Work instruction → Could you copy the data that follows exactly as written, but drop the pictures?

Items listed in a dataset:
-------
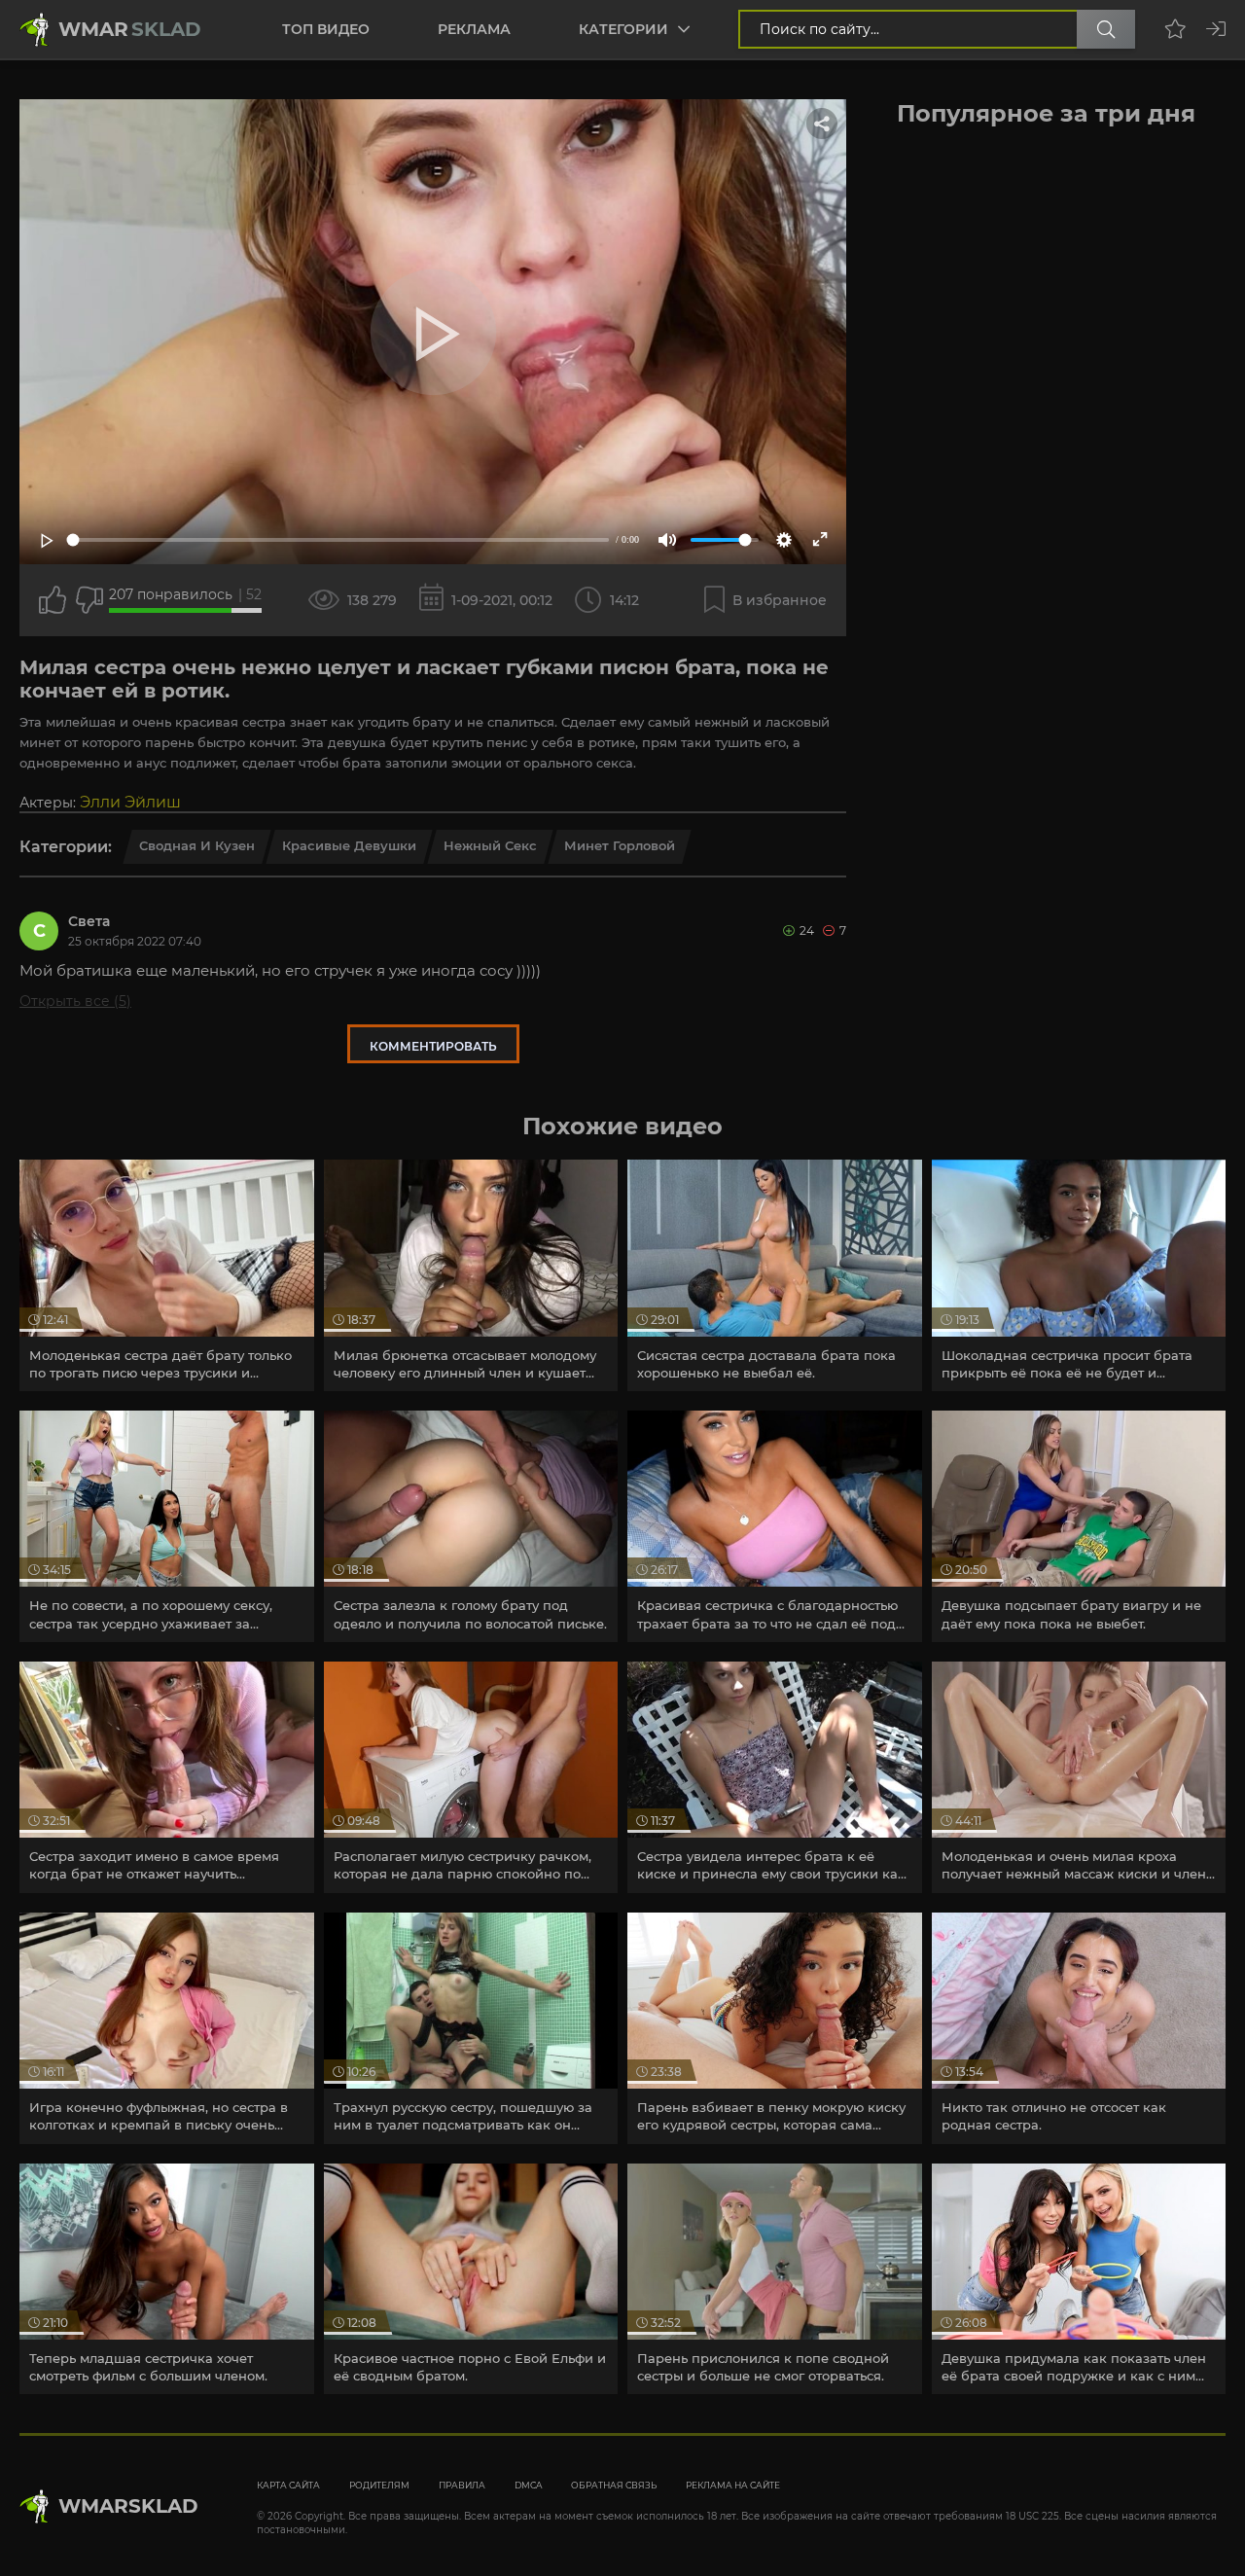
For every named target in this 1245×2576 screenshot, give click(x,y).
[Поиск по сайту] (1106, 29)
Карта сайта (288, 2485)
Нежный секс (490, 845)
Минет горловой (619, 845)
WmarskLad (128, 2506)
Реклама (474, 29)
-------
Exercise result →
For every named target in this 1245×2576 screenshot, give click(x,y).
[Поиск по сайту] (1106, 29)
Карта сайта (288, 2485)
Нежный секс (490, 845)
Минет горловой (619, 845)
WmarskLad (128, 2506)
Реклама (474, 29)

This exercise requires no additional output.